Any East-Facing DSO would be M31, for example, which I imaged this past September. There is a brilliant blue star cloud in one of the arms that came out very well. Notice in the attachment how the Blue Stack has a higher SNR than the Red Stack (10.711 > 10.634).

Notice how the colors are reversed for M81. The Red Stack is higher than the Blue Stack which explains why M81 was skewed towards the red with only hints of blue in the outer arms. To correct this I used APP to attenuate the Red Stack.

I will use this spreadsheet while imaging going forward. I'll target a single SNR for all channels. I'll capture frames until the spreadsheet tells me to quit.

Brian

mAnKiNd
Posts: 284
Joined: Sun Jun 11, 2017 4:55 pm
Location: Long Island, NY
Contact:

Re: M81 Bode's Galaxy in 11.6 hours

Post by mAnKiNd » Wed Feb 26, 2020 12:02 am

Brian, this is a great adaptation you've surmised for calculating SNR according to where you're pointing in the sky.

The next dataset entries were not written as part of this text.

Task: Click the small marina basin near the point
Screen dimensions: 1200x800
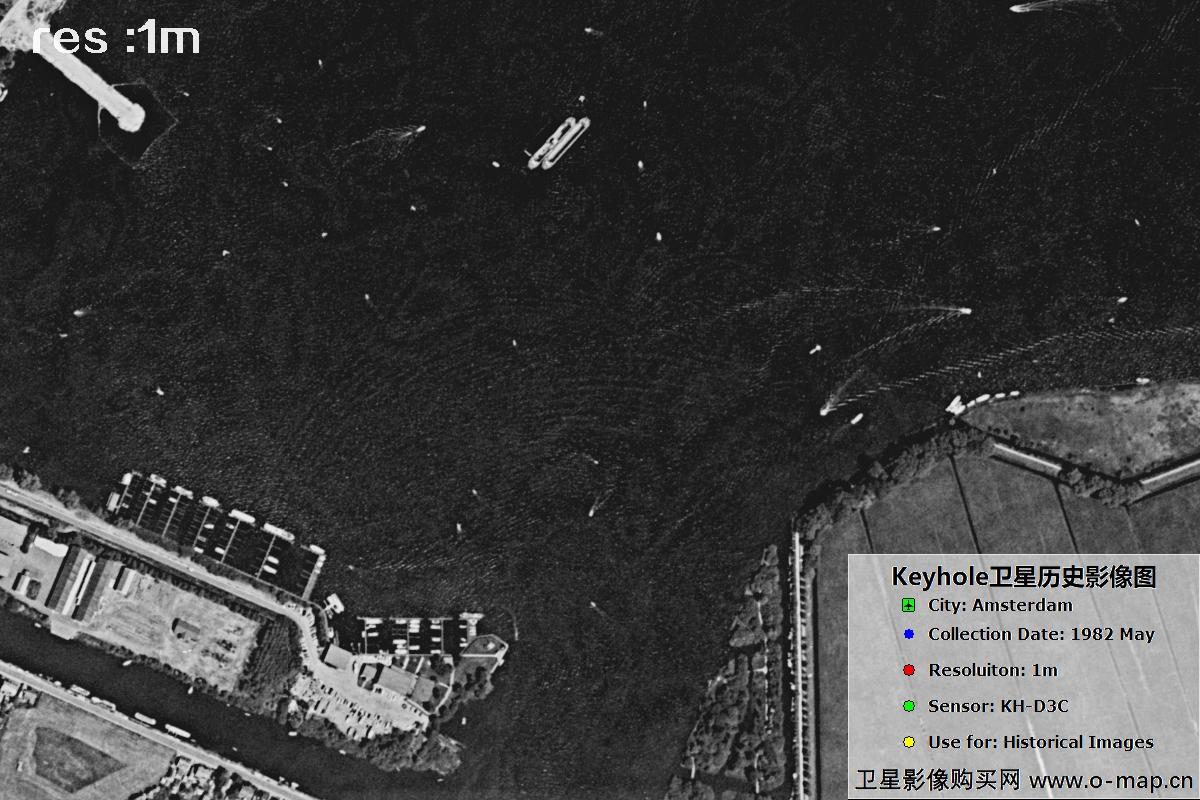Action: click(x=417, y=634)
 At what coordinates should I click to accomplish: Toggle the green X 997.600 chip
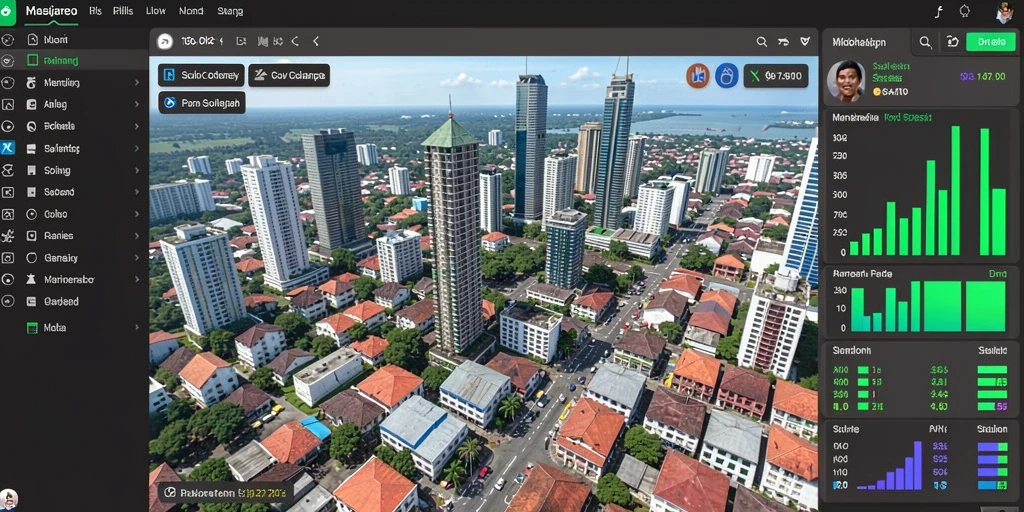[776, 76]
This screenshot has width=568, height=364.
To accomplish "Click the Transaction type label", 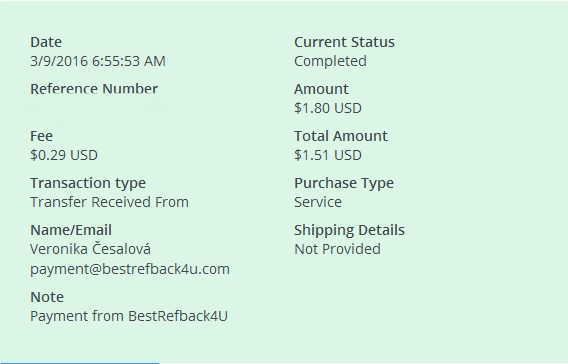I will tap(88, 183).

With regards to differential bortle scales depending on compass and altitude pointing, I agree with this conundrum. I don't think it accurate to account for a singular bortle scale value according to zenith, as our situtations involve imaging through varying levels and sources of light pollution. One way I've thought to account for this, is to strap a unihedron SQM meter to the scope, pointing in the same direction I'm imaging at and then periodically take measurements of the sky brightness. Obtaining a range of values as they change throughout the night, would then enable one to reference those values to bortle scale ranges. This way, for example, you can state that you started imaging in a bortle 8 sky and ended up with a bortle 6 value at the end of your session as the target reaches it's apex. OR better yet, provide the range of SQM values from start to finish with a mean or median. I haven't come across anyone trying this to validate my assumption, but on the surface, this seems like a decent idea if one cares about collecting such values. I plan on getting an SQM meter soon and trying this out.

Well done once again for continuing to develop your SNR calculations in your attempts to quantify how much data is actually needed to achieve an image of a certain standard and white balance - math does not lie.

Best,
Minos

User avatar
oopfan
Posts: 526
Joined: Sat Jul 08, 2017 2:37 pm
Location: New York
Contact:

Re: M81 Bode's Galaxy in 11.6 hours

Post by oopfan » Wed Feb 26, 2020 12:11 am

Minos,

I too was considering purchasing Unihedron's SQM. It will be interesting to hear whether or not your neighbors' outdoor lights interfere with the readings.

I do have a column in my spreadsheet for Sky Brightness in units compatible with Unihedron (mag / arcsec^2). It would be a simple matter of recording the sky brightness along with the altitude. Actually, altitude can be calculated given a timestamp, the object's coordinates, and your latitude and longitude.

Brian

mAnKiNd
Posts: 284
Joined: Sun Jun 11, 2017 4:55 pm
Location: Long Island, NY
Contact:

Re: M81 Bode's Galaxy in 11.6 hours

Post by mAnKiNd » Wed Feb 26, 2020 12:15 am

Cool, we can start a thread on it when one of us eventually gets one...just keep in mind that acquiring astrotoys takes time with me :)

User avatar
oopfan
Posts: 526
Joined: Sat Jul 08, 2017 2:37 pm
Location: New York
Contact:

Re: M81 Bode's Galaxy in 11.6 hours

Post by oopfan » Wed Feb 26, 2020 9:58 pm

I've created a new blog post that sums it up nicely:

https://astrotuna.com/m81-bodes-galaxy-in-11-6-hours/

Thanks everyone for your interest and participation!